Repeat the entries that follow, exactly as they are written.
Source material: Begin
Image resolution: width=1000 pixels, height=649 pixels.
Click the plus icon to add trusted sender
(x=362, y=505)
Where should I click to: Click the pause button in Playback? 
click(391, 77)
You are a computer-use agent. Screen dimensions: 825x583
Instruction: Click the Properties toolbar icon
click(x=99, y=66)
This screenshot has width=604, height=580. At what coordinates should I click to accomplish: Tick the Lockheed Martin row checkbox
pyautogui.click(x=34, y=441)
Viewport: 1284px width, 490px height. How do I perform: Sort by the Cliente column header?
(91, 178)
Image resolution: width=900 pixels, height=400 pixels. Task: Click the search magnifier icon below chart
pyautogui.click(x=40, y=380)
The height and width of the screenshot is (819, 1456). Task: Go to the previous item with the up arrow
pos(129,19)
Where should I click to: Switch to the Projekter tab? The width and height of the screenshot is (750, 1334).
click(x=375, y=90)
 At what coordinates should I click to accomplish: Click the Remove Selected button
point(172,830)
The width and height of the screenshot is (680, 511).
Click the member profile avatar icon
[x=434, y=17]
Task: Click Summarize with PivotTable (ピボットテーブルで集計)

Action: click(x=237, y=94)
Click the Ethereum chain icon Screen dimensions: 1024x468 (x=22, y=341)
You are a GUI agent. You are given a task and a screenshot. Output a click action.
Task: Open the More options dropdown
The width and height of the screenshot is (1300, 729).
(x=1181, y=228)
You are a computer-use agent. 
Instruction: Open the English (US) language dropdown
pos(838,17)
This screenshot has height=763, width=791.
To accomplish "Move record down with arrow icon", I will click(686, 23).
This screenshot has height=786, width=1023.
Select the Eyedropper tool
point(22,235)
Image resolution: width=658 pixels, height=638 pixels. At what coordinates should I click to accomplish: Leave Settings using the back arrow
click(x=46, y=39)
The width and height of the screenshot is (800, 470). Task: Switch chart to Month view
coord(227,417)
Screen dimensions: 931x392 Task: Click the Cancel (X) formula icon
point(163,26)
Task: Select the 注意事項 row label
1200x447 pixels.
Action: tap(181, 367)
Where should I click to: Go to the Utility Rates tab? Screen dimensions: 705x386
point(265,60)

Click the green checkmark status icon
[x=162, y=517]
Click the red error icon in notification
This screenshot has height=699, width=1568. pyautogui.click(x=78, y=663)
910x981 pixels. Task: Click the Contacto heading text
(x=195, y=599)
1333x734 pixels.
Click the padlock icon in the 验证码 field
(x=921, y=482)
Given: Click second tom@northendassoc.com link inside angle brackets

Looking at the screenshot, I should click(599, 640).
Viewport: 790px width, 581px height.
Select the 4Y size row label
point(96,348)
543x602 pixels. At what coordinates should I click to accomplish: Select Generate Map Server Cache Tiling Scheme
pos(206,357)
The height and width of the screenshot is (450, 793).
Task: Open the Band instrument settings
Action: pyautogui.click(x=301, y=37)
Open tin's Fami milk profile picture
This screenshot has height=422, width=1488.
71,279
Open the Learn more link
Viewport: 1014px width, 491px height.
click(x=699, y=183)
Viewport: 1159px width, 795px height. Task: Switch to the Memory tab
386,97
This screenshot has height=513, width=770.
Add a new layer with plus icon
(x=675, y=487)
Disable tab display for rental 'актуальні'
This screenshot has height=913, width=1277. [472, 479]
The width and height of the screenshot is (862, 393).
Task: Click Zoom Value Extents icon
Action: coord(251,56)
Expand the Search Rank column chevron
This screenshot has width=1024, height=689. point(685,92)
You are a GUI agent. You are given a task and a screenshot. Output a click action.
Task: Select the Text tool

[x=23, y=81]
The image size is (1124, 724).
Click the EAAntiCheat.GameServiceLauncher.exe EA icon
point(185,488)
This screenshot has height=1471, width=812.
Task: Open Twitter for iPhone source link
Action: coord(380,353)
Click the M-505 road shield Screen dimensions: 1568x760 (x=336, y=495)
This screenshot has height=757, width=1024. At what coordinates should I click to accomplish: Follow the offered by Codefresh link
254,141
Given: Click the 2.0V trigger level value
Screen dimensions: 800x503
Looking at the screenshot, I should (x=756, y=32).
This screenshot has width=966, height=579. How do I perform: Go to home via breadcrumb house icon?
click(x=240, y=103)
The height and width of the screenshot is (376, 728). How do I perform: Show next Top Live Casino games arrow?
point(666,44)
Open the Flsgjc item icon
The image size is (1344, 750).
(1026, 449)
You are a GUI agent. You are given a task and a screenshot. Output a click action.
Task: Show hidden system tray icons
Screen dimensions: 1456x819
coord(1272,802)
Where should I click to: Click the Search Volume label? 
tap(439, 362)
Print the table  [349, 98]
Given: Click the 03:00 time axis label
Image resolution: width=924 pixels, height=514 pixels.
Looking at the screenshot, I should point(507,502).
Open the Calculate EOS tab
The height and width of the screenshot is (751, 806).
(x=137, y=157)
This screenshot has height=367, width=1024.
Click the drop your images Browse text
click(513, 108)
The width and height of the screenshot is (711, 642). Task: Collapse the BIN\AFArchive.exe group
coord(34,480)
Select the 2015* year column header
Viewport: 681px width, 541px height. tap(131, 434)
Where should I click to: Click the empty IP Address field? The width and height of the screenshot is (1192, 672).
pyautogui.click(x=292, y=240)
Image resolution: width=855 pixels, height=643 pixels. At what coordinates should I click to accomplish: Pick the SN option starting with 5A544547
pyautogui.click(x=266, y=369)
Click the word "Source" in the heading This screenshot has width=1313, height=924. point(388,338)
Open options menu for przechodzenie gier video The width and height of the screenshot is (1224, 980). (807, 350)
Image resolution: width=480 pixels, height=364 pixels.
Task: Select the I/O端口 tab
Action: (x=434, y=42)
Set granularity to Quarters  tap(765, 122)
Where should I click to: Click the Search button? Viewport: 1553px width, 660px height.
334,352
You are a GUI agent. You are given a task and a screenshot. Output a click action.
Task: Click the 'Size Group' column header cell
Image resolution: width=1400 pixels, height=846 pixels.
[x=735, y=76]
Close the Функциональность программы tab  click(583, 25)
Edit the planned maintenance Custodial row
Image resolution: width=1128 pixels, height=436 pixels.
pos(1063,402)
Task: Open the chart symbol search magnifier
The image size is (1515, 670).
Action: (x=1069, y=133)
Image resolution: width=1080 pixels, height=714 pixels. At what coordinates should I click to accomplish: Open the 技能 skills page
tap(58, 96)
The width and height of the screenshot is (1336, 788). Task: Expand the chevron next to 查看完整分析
Source material: End
▶ [Response to this exercise]
Image resolution: width=1000 pixels, height=649 pixels.
Click the plus icon to add trusted sender
(x=362, y=505)
Where should I click to: Click the pause button in Playback? 
click(391, 77)
You are a computer-use agent. Screen dimensions: 825x583
Instruction: Click the Properties toolbar icon
click(x=99, y=66)
This screenshot has width=604, height=580. At what coordinates should I click to accomplish: Tick the Lockheed Martin row checkbox
pyautogui.click(x=34, y=441)
Viewport: 1284px width, 490px height. How do I perform: Sort by the Cliente column header?
(91, 178)
Image resolution: width=900 pixels, height=400 pixels. Task: Click the search magnifier icon below chart
pyautogui.click(x=40, y=380)
The height and width of the screenshot is (819, 1456). Task: Go to the previous item with the up arrow
pos(129,19)
Where should I click to: Switch to the Projekter tab? The width and height of the screenshot is (750, 1334).
click(x=375, y=90)
 At what coordinates should I click to accomplish: Click the Remove Selected button
point(172,830)
The width and height of the screenshot is (680, 511).
Click the member profile avatar icon
[x=434, y=17]
Task: Click Summarize with PivotTable (ピボットテーブルで集計)

Action: click(x=237, y=94)
Click the Ethereum chain icon Screen dimensions: 1024x468 (x=22, y=341)
You are a GUI agent. You are given a task and a screenshot. Output a click action.
Task: Open the More options dropdown
The width and height of the screenshot is (1300, 729).
(x=1181, y=228)
You are a computer-use agent. 
Instruction: Open the English (US) language dropdown
pos(838,17)
This screenshot has height=763, width=791.
To accomplish "Move record down with arrow icon", I will click(686, 23).
This screenshot has height=786, width=1023.
Select the Eyedropper tool
point(22,235)
Image resolution: width=658 pixels, height=638 pixels. At what coordinates should I click to accomplish: Leave Settings using the back arrow
click(x=46, y=39)
The width and height of the screenshot is (800, 470). Task: Switch chart to Month view
coord(227,417)
Screen dimensions: 931x392 Task: Click the Cancel (X) formula icon
point(163,26)
Task: Select the 注意事項 row label
1200x447 pixels.
Action: tap(181, 367)
Where should I click to: Go to the Utility Rates tab? Screen dimensions: 705x386
point(265,60)

Click the green checkmark status icon
[x=162, y=517]
Click the red error icon in notification
This screenshot has height=699, width=1568. pyautogui.click(x=78, y=663)
910x981 pixels. Task: Click the Contacto heading text
(x=195, y=599)
1333x734 pixels.
Click the padlock icon in the 验证码 field
(x=921, y=482)
Given: Click second tom@northendassoc.com link inside angle brackets

Looking at the screenshot, I should click(599, 640).
Viewport: 790px width, 581px height.
Select the 4Y size row label
point(96,348)
543x602 pixels. At what coordinates should I click to accomplish: Select Generate Map Server Cache Tiling Scheme
pos(206,357)
The height and width of the screenshot is (450, 793).
Task: Open the Band instrument settings
Action: pyautogui.click(x=301, y=37)
Open tin's Fami milk profile picture
This screenshot has height=422, width=1488.
71,279
Open the Learn more link
Viewport: 1014px width, 491px height.
click(x=699, y=183)
Viewport: 1159px width, 795px height. Task: Switch to the Memory tab
386,97
This screenshot has height=513, width=770.
Add a new layer with plus icon
(x=675, y=487)
Disable tab display for rental 'актуальні'
This screenshot has height=913, width=1277. [472, 479]
The width and height of the screenshot is (862, 393).
Task: Click Zoom Value Extents icon
Action: coord(251,56)
Expand the Search Rank column chevron
This screenshot has width=1024, height=689. point(685,92)
You are a GUI agent. You are given a task and a screenshot. Output a click action.
Task: Select the Text tool

[x=23, y=81]
The image size is (1124, 724).
Click the EAAntiCheat.GameServiceLauncher.exe EA icon
point(185,488)
This screenshot has height=1471, width=812.
Task: Open Twitter for iPhone source link
Action: coord(380,353)
Click the M-505 road shield Screen dimensions: 1568x760 (x=336, y=495)
This screenshot has height=757, width=1024. At what coordinates should I click to accomplish: Follow the offered by Codefresh link
254,141
Given: Click the 2.0V trigger level value
Screen dimensions: 800x503
Looking at the screenshot, I should (x=756, y=32).
This screenshot has width=966, height=579. How do I perform: Go to home via breadcrumb house icon?
click(x=240, y=103)
The height and width of the screenshot is (376, 728). How do I perform: Show next Top Live Casino games arrow?
point(666,44)
Open the Flsgjc item icon
The image size is (1344, 750).
(1026, 449)
You are a GUI agent. You are given a task and a screenshot. Output a click action.
Task: Show hidden system tray icons
Screen dimensions: 1456x819
coord(1272,802)
Where should I click to: Click the Search Volume label? 
tap(439, 362)
Print the table  [349, 98]
Given: Click the 03:00 time axis label
Image resolution: width=924 pixels, height=514 pixels.
Looking at the screenshot, I should point(507,502).
Open the Calculate EOS tab
The height and width of the screenshot is (751, 806).
(x=137, y=157)
This screenshot has height=367, width=1024.
Click the drop your images Browse text
click(513, 108)
The width and height of the screenshot is (711, 642). Task: Collapse the BIN\AFArchive.exe group
coord(34,480)
Select the 2015* year column header
Viewport: 681px width, 541px height. tap(131, 434)
Where should I click to: Click the empty IP Address field? The width and height of the screenshot is (1192, 672).
pyautogui.click(x=292, y=240)
Image resolution: width=855 pixels, height=643 pixels. At what coordinates should I click to accomplish: Pick the SN option starting with 5A544547
pyautogui.click(x=266, y=369)
Click the word "Source" in the heading This screenshot has width=1313, height=924. point(388,338)
Open options menu for przechodzenie gier video The width and height of the screenshot is (1224, 980). (807, 350)
Image resolution: width=480 pixels, height=364 pixels.
Task: Select the I/O端口 tab
Action: (x=434, y=42)
Set granularity to Quarters  tap(765, 122)
Where should I click to: Click the Search button? Viewport: 1553px width, 660px height.
334,352
You are a GUI agent. You are given a task and a screenshot. Output a click action.
Task: Click the 'Size Group' column header cell
Image resolution: width=1400 pixels, height=846 pixels.
[x=735, y=76]
Close the Функциональность программы tab  click(583, 25)
Edit the planned maintenance Custodial row
Image resolution: width=1128 pixels, height=436 pixels.
pos(1063,402)
Task: Open the chart symbol search magnifier
The image size is (1515, 670).
Action: (x=1069, y=133)
Image resolution: width=1080 pixels, height=714 pixels. At what coordinates should I click to accomplish: Open the 技能 skills page
tap(58, 96)
The width and height of the screenshot is (1336, 788). Task: Expand the chevron next to 查看完整分析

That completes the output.